Copy out the material word for word, starting at the line that contains "I will 73,73." and stopping after the line that contains "The width and height of the screenshot is (676, 379).", with both of those lines included.

▶ ENTRIES
....................

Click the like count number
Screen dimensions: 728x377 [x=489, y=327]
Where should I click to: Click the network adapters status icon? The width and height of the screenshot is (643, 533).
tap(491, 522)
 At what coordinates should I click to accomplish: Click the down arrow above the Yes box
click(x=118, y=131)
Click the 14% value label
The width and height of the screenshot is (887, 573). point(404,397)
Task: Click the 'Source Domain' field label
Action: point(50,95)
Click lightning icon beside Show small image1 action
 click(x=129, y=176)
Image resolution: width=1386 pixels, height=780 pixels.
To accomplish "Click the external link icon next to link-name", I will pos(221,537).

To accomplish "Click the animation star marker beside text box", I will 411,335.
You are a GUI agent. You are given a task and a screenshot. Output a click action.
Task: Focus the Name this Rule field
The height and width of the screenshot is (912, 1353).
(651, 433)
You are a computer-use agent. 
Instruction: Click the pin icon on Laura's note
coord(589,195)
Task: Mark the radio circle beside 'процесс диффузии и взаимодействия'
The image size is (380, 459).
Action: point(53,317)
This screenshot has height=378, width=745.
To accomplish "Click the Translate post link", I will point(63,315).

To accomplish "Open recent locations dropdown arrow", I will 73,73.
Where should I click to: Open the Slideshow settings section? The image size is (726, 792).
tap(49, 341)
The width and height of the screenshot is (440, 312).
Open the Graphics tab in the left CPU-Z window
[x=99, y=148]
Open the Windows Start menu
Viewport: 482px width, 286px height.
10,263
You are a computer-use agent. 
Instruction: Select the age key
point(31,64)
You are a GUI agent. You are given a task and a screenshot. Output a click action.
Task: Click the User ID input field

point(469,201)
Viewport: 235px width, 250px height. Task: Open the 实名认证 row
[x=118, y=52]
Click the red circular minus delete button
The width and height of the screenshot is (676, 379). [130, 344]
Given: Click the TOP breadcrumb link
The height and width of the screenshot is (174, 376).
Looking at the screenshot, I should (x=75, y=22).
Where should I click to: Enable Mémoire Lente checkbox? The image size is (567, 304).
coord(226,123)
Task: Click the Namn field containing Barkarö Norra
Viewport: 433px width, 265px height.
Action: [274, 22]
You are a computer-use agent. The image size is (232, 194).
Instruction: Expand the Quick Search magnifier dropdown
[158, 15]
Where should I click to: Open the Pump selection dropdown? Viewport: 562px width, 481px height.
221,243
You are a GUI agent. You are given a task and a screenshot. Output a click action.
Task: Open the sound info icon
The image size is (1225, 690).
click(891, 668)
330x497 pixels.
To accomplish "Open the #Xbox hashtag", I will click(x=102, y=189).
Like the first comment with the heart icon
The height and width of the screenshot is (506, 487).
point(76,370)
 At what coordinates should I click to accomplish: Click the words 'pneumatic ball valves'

....................

▶ SOLUTION TO THIS PROBLEM
To accomplish "Open recent locations dropdown arrow", I will 73,73.
Where should I click to: Open the Slideshow settings section? The image size is (726, 792).
tap(49, 341)
The width and height of the screenshot is (440, 312).
Open the Graphics tab in the left CPU-Z window
[x=99, y=148]
Open the Windows Start menu
Viewport: 482px width, 286px height.
10,263
You are a computer-use agent. 
Instruction: Select the age key
point(31,64)
You are a GUI agent. You are given a task and a screenshot. Output a click action.
Task: Click the User ID input field

point(469,201)
Viewport: 235px width, 250px height. Task: Open the 实名认证 row
[x=118, y=52]
Click the red circular minus delete button
The width and height of the screenshot is (676, 379). [130, 344]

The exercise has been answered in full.